Let’s start by looking at what the early Christians did. We have a record of their activities in Jerusalem in 385 A.D. during the week before Easter because Egeria, a wealthy woman traveler from Spain, wrote her observations during the three year trip to the Holy Land. At 5:00 in the afternoon on the Sunday before Easter the Jerusalem Christians walked from the top of the Mount of Olives to the city with palm and olive branches to commemorate Christ’s triumphal entry into Jerusalem before the Passover. Parents carried young children on their shoulders. The entire congregation moved slowly to accommodate the older worshippers. From Monday through Thursday people meet at 3:00 p.m. for prayers, hymn singing and readings. Everyone fasted as they were able. Egeria observes that those who fasted more were not praised nor were those who did less criticized. Thursday night through Sabbath morning is intense with worship services and vigils at the Gethsemane and the site of the cross. Again, congregants did what they were able. Egeria notes, “Some cannot watch till morning, and they do not stay.” No judgement. We get a picture of communal spiritual preparation that is rigorous yet flexible and inclusive
Our lives today aren’t set up for meeting everyday at 3:00 or keeping long night vigils. Nor do we have the strong communal support for getting ready for Easter that Egeria experienced in Jerusalem. However, I imagine the early Jerusalem Christians would encourage us to do what we can. No judgement. What can you do to open yourself to the gift God gives us in the resurrection of Jesus? Possibly some quiet time with Jesus? Music on Christ’s sufferings abounds. Listen to some of it. Take a walk. Look for signs of spring after the deadness of winter, the pussy willows or swelling buds on the tree. Ponder what feels dead inside you. Contemplate what needs resurrecting in you. Give it over to God. Where do you need repentance and forgiveness? Name it and surrender it to the loving mercy of God. Read the accounts of the Last Supper, Gethsemane and the crucifixion in all four gospels. Ellen White wrote, “It would be well for us to spend a thoughtful hour each day in contemplation of the life of Christ. We should take it point by point, and let the imagination grasp each scene, especially the closing ones” (White, 83).
Then we receive the transformative power of the resurrection again. What Melito of Sardis wrote for that long ago Easter sermon is as true today as it was in the second century A.D.
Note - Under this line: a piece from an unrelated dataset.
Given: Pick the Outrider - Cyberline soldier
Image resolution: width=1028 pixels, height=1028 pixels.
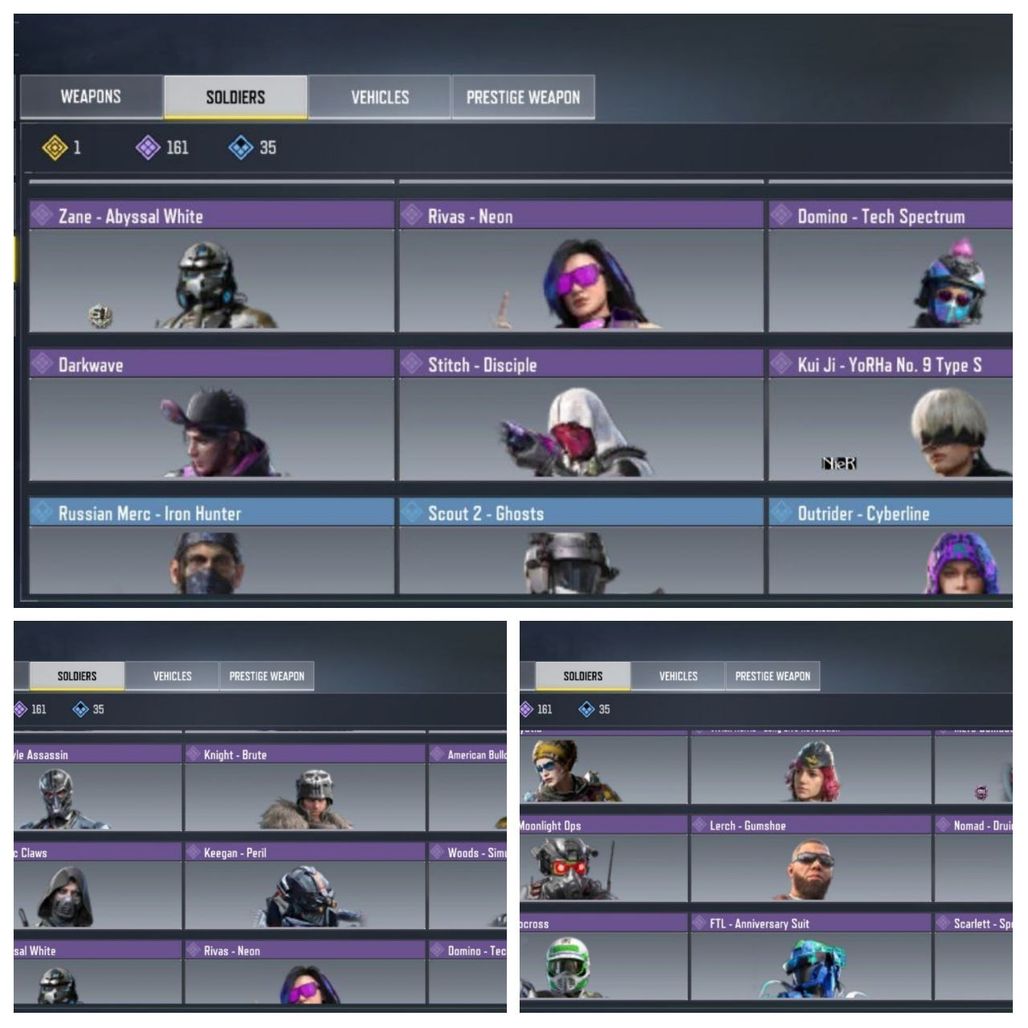Looking at the screenshot, I should [x=890, y=546].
This is the one who delivered us from slavery into freedom, from darkness into light, from death into life, from tyranny into an eternal kingdom, and who made us a new priesthood, and a special people forever.
Are you ready for Easter?
Bibliography
1. Egeria, and John Wilkinson. Egeria’s Travels. 3rd ed. Aris & Phillips, 2006
2. Larsen, Timothy, ed. The Oxford Handbook of Christmas. First Edition. [Oxford Handbooks]. Oxford University Press, 2020.
3. White, Ellen G. The Desire of Ages. Pacific Press Pub. Association, 1898.